## Task details
Copy out each line below that contains the string "icon". Match its case exactly.

## Data extract
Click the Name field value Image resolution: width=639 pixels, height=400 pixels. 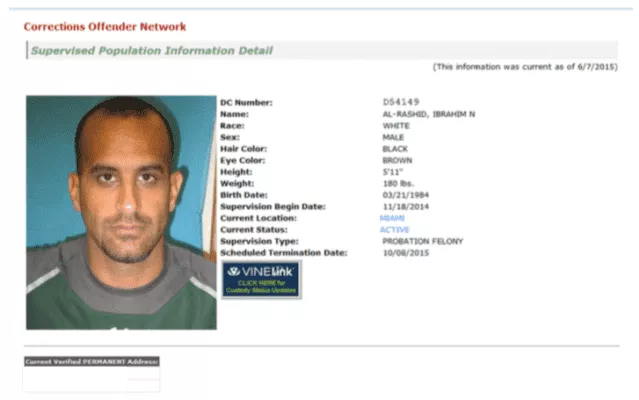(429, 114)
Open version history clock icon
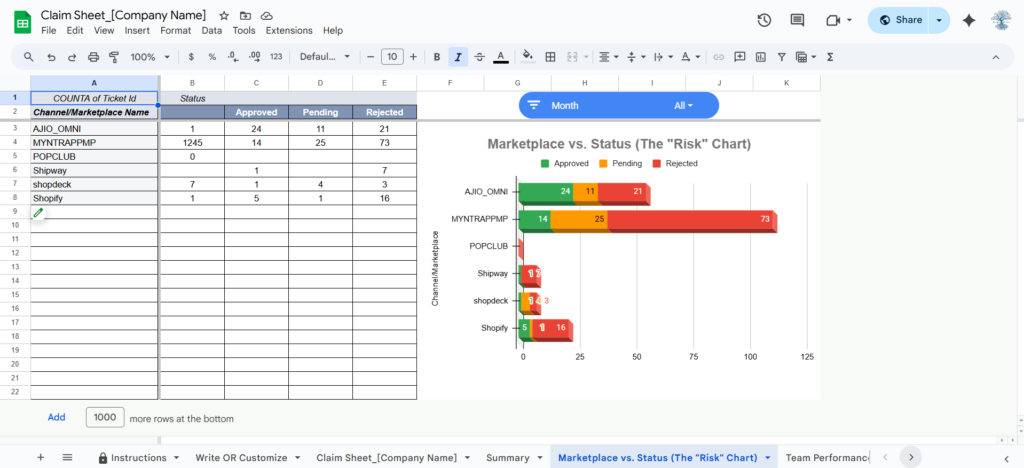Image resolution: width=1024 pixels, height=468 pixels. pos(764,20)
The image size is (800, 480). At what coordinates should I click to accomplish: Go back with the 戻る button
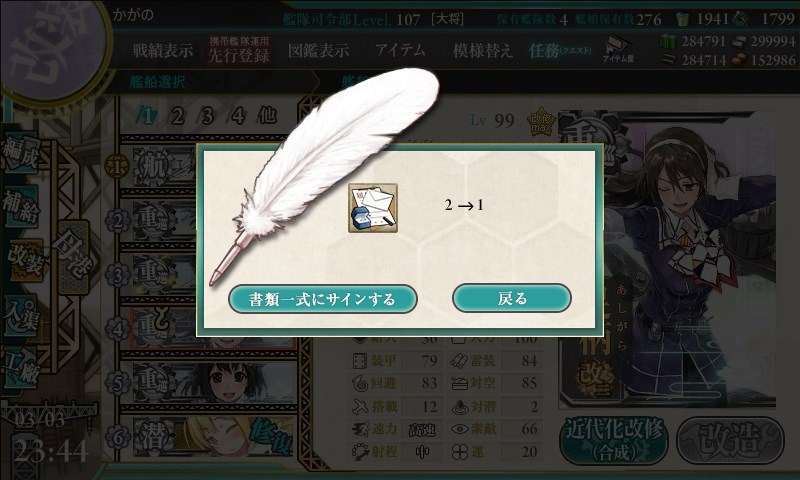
...
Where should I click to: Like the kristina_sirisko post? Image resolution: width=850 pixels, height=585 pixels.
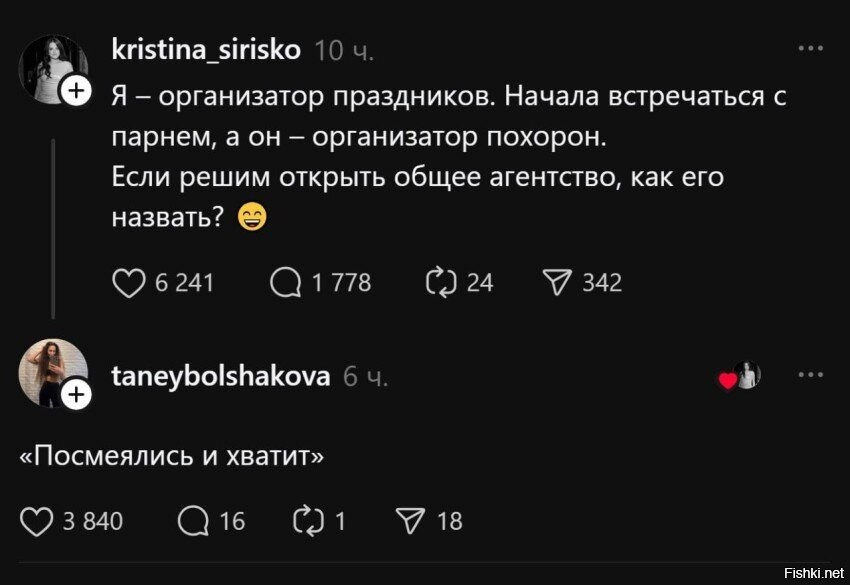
--
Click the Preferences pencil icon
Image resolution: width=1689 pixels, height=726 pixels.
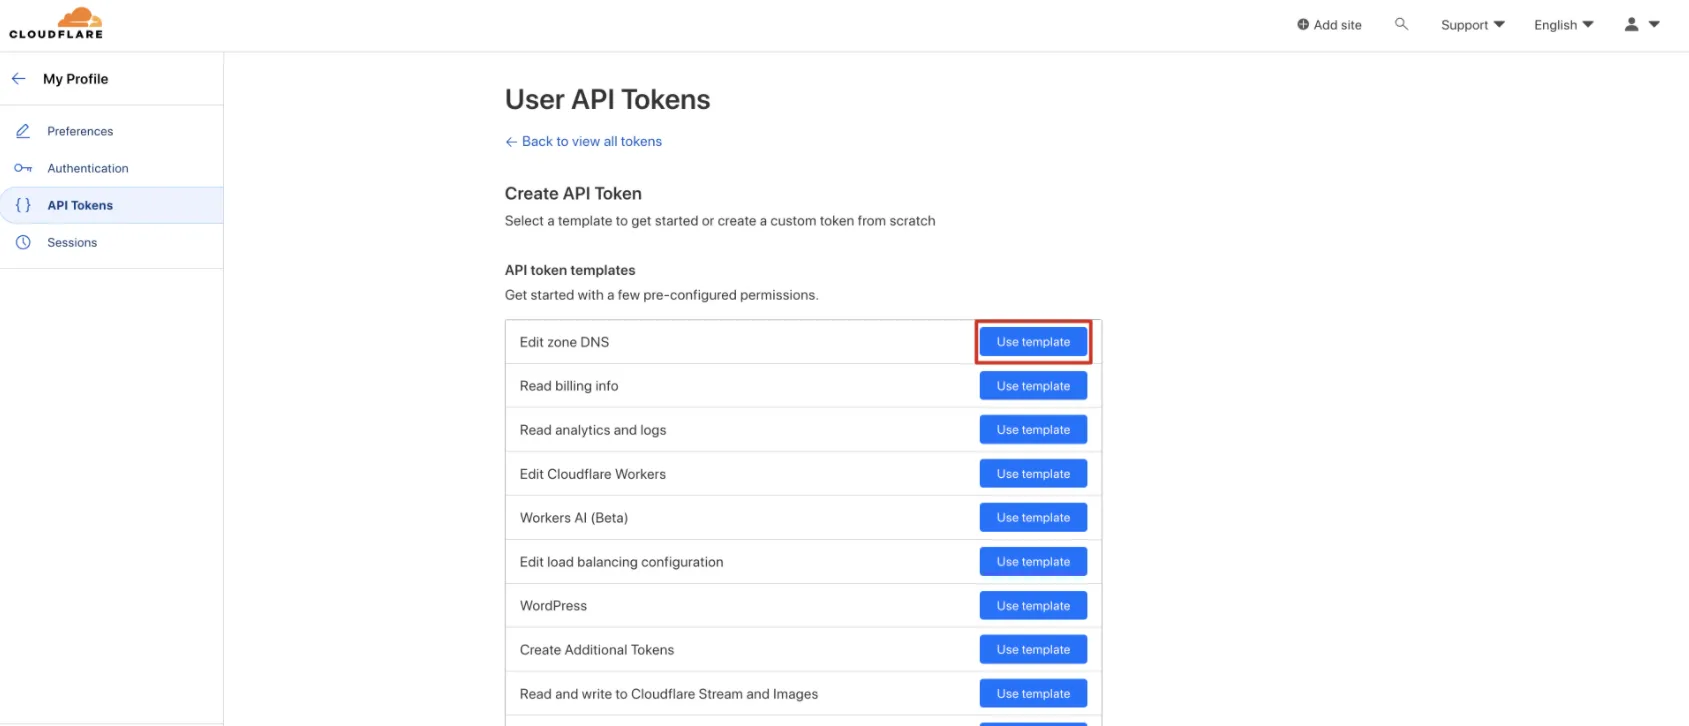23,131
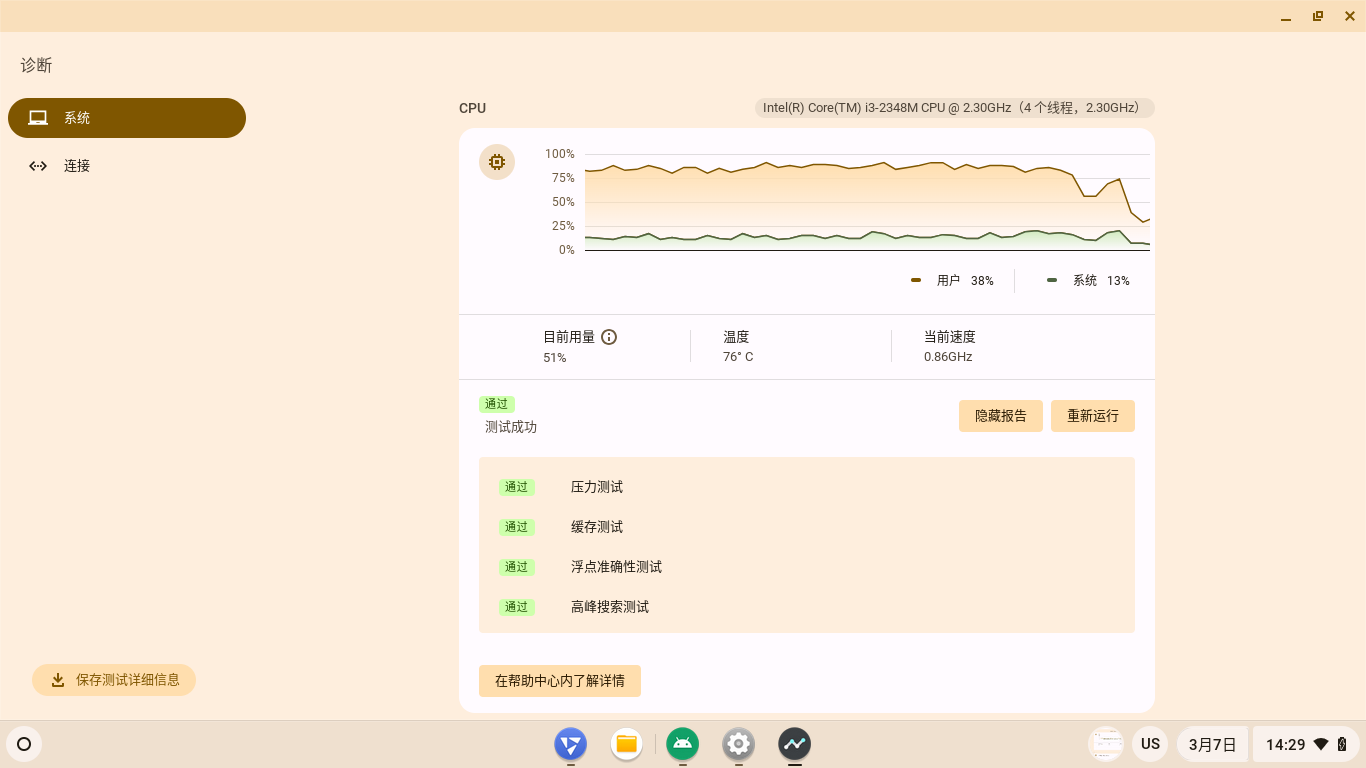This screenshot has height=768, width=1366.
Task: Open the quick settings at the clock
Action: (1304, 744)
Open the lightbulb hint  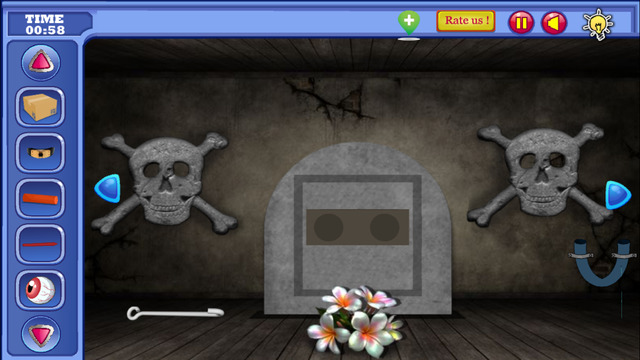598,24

## Written reply
Open version history clock icon
Click the Preferences pencil icon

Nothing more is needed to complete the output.